* **TEXTO FORNECIDO**
::::

9 de nov de 2015

Uma boa parte da história do Cacau

Mundialmente conhecida graças aos romances de Jorge Amado ("Terras do Sem-Fim" e "Gabriela, Cravo e Canela", entre outros), a cultura do cacau da Bahia esteve ameaçada de subsistir apenas como um ente de ficção. A produção da amêndoa, que chegou a representar 4,2% das exportações brasileiras na Primeira Guerra Mundial, entrou em colapso nos anos 1990.

Enfermidade originária da região amazônica, a vassoura de bruxa devastou as plantações baianas. Os números são eloquentes: as 397.362 toneladas obtidas na safra de 1986/87 reduziram-se para 96.039 toneladas em 1999/00.

De grande exportador, o Brasil regrediu à condição de importador de cacau. Muitos produtores rurais foram à falência, e os desempregados encheram as periferias de Ilhéus e Itabuna. Plantações viraram pastagens, e a população de alguns municípios encolheu.

::::

* **ITEM DA TAREFA A**
Responda com base no texto sobre o cacau da Bahia:
(i) Que parcela das exportações brasileiras a produção da amêndoa chegou a representar na Primeira Guerra Mundial?
(ii) Qual enfermidade devastou as plantações baianas?
(iii) Quantas toneladas de cacau foram obtidas na safra de 1999/00?
* **ITEM DA TAREFA B**
Liste todos os lugares geográficos nomeados no texto sobre o cacau da Bahia.
* **ITEM DA TAREFA C**
Prossiga o texto sobre o cacau da Bahia a partir do ponto em que ele termina.

::::

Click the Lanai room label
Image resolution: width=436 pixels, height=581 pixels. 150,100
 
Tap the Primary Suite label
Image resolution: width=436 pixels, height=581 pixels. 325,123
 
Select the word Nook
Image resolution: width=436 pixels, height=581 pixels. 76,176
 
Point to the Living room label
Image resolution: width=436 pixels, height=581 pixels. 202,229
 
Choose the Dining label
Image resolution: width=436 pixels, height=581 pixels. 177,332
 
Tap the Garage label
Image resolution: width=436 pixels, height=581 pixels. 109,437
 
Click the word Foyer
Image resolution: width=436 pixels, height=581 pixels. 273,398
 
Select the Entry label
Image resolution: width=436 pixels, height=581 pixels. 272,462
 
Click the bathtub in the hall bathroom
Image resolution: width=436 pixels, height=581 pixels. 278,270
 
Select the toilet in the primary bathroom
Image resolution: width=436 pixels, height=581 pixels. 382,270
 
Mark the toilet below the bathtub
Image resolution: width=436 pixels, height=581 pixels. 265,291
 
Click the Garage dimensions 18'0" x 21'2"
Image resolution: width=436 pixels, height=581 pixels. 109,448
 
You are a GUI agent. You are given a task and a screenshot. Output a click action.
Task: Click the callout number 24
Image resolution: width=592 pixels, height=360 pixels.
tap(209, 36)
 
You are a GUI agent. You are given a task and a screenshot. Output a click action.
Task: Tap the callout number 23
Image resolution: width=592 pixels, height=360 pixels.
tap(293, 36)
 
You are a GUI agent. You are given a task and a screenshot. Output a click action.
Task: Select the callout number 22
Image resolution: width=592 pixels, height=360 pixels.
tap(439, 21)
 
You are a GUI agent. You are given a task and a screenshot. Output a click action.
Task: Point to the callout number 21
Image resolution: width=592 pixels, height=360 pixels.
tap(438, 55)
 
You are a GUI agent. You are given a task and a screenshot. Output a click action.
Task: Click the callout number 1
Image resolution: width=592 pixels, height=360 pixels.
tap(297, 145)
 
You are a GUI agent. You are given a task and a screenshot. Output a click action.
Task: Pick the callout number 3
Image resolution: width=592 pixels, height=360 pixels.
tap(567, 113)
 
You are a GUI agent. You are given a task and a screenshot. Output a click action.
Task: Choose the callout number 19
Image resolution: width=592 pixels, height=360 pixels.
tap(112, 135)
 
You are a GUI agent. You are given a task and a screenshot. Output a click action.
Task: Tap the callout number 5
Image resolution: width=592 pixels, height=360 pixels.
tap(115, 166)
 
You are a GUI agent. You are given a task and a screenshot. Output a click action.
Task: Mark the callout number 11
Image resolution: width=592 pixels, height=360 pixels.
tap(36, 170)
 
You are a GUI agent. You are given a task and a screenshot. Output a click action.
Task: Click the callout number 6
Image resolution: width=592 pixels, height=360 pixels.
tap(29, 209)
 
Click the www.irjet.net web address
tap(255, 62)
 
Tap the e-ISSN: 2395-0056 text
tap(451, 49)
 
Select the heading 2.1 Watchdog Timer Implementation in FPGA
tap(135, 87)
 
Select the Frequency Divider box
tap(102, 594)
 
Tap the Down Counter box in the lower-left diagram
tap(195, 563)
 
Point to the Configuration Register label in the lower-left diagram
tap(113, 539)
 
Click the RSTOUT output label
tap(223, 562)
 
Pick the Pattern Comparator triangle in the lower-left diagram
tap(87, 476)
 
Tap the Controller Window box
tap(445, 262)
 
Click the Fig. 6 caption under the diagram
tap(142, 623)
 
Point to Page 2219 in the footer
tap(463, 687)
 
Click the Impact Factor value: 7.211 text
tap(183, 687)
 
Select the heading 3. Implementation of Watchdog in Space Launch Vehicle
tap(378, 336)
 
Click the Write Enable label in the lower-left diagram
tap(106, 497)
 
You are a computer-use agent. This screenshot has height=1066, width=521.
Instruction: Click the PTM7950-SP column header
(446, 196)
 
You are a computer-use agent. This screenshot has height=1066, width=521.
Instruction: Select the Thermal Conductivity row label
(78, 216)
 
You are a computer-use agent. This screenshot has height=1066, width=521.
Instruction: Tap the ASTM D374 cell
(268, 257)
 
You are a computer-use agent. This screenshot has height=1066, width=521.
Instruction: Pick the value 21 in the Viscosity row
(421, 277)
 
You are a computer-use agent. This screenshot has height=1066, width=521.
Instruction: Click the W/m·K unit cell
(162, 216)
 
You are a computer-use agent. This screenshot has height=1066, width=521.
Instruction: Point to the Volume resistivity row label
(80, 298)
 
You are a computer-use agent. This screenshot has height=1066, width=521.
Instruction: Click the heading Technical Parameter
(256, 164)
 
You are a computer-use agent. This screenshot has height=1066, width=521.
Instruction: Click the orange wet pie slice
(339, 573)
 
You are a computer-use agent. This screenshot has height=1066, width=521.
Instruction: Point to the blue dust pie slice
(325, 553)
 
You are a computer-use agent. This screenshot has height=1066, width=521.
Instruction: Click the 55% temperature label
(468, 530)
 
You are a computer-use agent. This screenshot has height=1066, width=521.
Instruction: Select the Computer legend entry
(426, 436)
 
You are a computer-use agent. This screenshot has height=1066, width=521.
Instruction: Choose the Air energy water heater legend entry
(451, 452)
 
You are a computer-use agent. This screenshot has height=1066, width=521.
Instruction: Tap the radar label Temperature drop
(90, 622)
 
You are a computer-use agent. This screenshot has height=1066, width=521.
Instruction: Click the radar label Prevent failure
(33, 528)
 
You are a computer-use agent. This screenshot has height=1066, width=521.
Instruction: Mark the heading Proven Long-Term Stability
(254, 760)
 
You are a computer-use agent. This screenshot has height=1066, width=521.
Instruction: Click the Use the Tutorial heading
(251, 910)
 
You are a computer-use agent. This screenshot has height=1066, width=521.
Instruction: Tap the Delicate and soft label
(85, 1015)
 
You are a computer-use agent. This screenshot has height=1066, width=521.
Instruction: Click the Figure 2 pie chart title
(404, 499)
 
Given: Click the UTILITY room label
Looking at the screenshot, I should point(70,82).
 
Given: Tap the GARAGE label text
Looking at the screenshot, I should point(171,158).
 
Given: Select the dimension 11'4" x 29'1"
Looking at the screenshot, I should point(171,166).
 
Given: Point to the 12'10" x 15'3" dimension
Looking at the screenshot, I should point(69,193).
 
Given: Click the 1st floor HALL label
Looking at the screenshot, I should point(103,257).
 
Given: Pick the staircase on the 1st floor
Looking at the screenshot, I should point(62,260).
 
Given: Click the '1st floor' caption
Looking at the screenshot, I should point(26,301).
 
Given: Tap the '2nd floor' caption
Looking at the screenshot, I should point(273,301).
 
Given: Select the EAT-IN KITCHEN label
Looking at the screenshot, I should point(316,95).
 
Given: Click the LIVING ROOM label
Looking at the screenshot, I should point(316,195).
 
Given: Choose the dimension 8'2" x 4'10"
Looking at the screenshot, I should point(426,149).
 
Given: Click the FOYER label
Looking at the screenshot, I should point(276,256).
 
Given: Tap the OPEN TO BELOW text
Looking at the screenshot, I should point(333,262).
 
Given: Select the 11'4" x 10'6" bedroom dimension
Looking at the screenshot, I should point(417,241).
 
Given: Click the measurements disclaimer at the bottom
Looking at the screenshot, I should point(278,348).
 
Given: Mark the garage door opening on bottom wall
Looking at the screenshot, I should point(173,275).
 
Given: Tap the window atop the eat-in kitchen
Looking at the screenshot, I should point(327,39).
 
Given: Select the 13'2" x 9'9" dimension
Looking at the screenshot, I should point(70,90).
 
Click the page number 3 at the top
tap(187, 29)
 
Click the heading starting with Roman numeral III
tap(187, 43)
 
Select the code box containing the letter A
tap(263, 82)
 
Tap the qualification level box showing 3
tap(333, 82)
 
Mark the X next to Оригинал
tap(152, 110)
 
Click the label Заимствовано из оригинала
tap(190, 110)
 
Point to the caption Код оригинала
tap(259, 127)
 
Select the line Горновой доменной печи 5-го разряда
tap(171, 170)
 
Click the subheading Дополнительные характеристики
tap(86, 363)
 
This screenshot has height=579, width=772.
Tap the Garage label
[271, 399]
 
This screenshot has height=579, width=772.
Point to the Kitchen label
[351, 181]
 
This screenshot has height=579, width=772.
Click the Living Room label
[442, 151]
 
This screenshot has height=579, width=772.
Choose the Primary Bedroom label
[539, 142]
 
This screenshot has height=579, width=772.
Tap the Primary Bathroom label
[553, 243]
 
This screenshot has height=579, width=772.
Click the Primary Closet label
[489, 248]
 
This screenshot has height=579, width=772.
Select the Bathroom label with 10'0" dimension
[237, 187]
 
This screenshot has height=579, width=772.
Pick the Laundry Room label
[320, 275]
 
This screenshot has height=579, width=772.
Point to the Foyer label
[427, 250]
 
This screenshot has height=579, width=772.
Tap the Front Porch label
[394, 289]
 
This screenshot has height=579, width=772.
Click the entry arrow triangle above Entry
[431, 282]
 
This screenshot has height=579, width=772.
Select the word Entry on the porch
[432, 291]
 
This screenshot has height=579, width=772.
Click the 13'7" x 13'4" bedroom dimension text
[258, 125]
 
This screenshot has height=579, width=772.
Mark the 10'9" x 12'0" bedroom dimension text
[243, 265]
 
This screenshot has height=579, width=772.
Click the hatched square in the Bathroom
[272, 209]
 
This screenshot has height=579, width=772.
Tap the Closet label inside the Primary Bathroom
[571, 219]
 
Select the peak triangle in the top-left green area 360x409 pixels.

::::

* **QUADRO DE RESPOSTA A**
(i) 4,2% das exportações brasileiras.
(ii) A vassoura de bruxa.
(iii) 96.039 toneladas.

* **QUADRO DE RESPOSTA B**
Bahia, região amazônica, Brasil, Ilhéus, Itabuna

* **QUADRO DE RESPOSTA C**
As tentativas de combater a doença com fungicidas não tiveram sucesso. A recuperação só começou após a substituição das árvores afetadas por clones e variedades mais resistentes, num notável esforço de pesquisa aplicada. Demorou, mas em 2012/13 a Bahia colheu 180.527 toneladas.

Agora, no início deste mês, o porto de Ilhéus voltou a exportar amêndoas em larga escala: 100 mil sacas, ou 6.600 toneladas. É uma notícia animadora, pois isso não acontecia desde 1999.

Contudo, não convém reviver um passado que a doença sepultou. Antes, a Bahia produzia uma matéria-prima de baixa qualidade, vendida a preços ínfimos.

Isso tem mudado. Os produtores brasileiros perceberam a importância de investir em frutos melhores, com aromas mais intensos, e na fabricação de chocolates finos. Vale a pena: uma tonelada de cacau fino pode alcançar US$ 8.000; o comum sai por um quarto desse valor.

Os produtores, por isso, começaram a despender mais nos tratos culturais e, sobretudo, reforçaram a qualificação dos empregados.

O custo da força de trabalho no Brasil é hoje bem mais elevado do que nos países competidores da África. Em compensação, o preço médio do produto nacional também é maior. Um bom sinal.

A civilização do cacau dos romances de Jorge Amado –conhecido na Alemanha como um "Balzac da selva"– desapareceu.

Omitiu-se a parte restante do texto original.